=== RECORDS TO PROCESS ===

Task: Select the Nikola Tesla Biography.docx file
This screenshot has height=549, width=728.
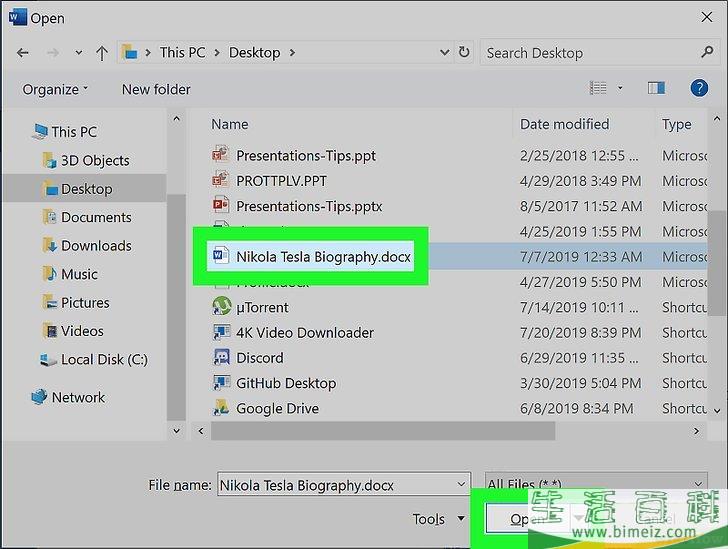Action: click(x=322, y=256)
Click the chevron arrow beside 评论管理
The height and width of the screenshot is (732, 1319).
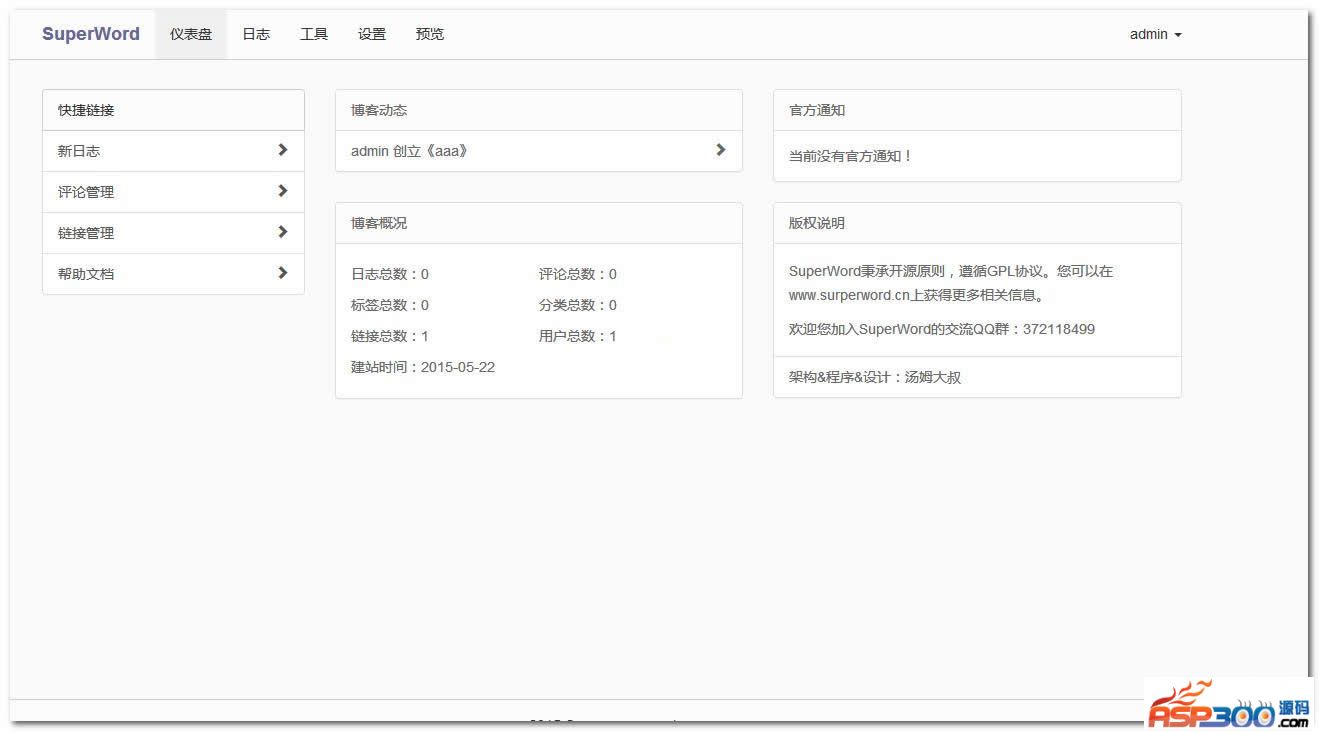283,191
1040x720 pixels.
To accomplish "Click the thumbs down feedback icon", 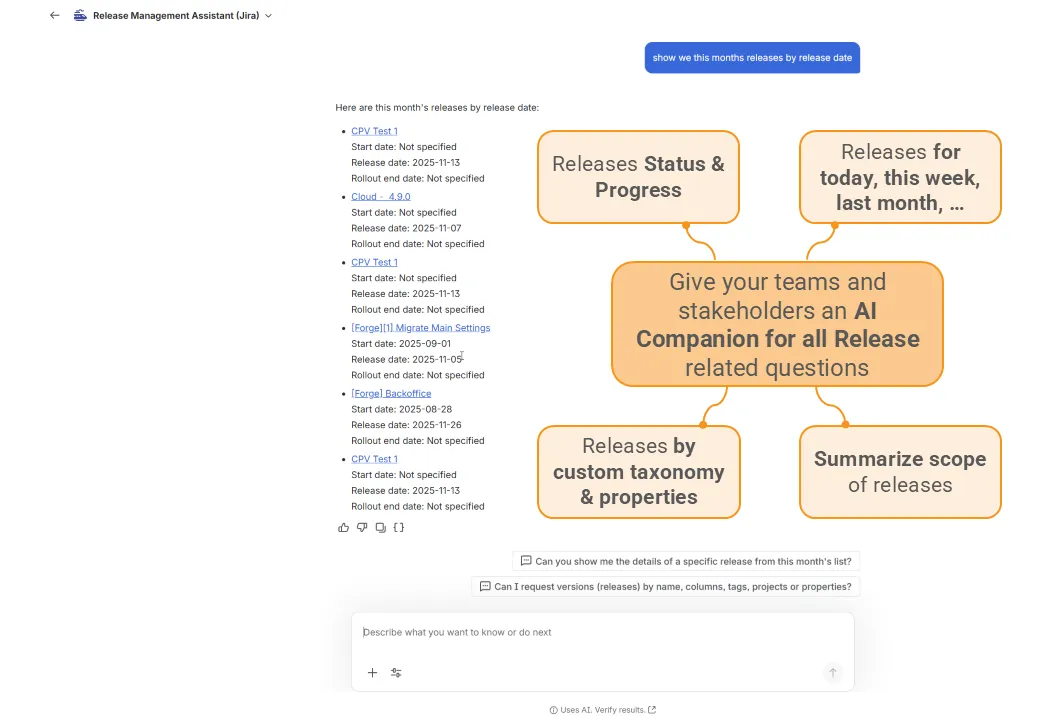I will coord(362,527).
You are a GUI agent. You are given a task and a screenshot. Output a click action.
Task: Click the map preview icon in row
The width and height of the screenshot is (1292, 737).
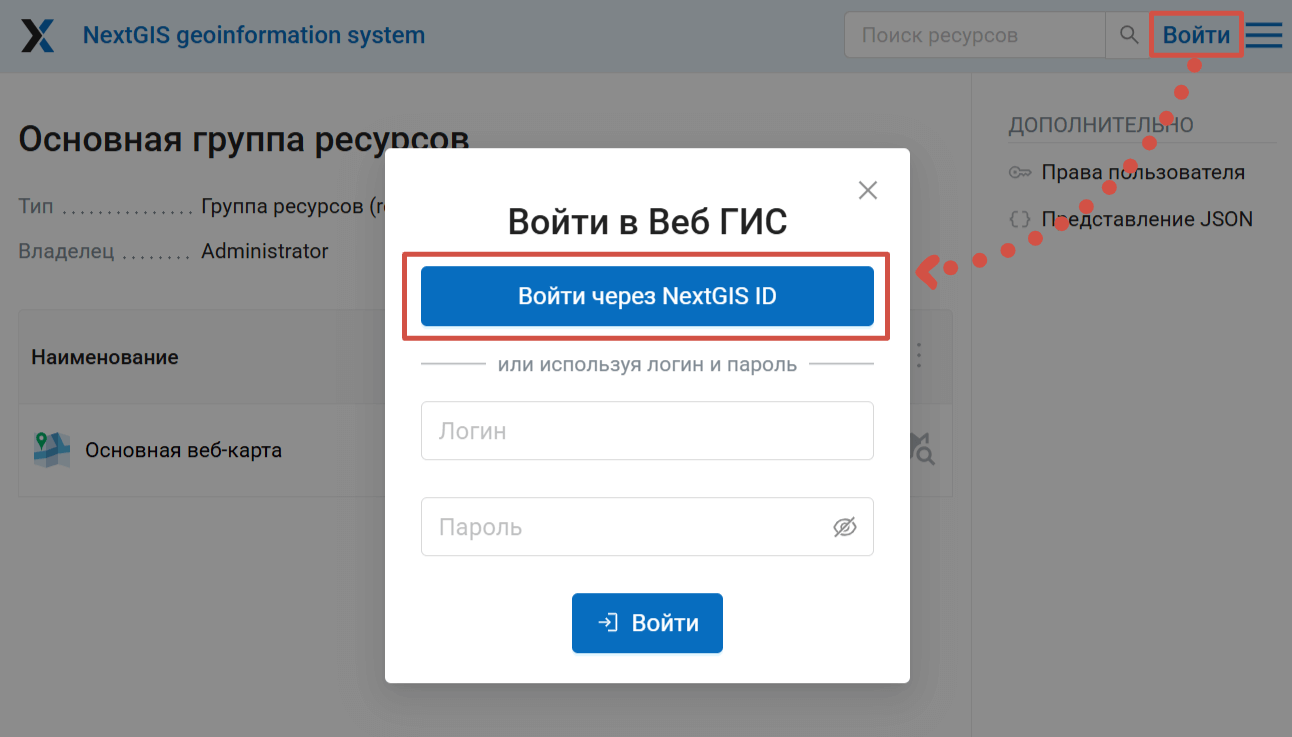click(921, 449)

===

EXERCISE REQUIREMENTS
What is needed is an exact repeat of the lines from the one containing "Task: Click the map preview icon in row" through the last line of the records above, both included, with pictures left out.

RESPONSE AREA
Task: Click the map preview icon in row
The width and height of the screenshot is (1292, 737).
click(921, 449)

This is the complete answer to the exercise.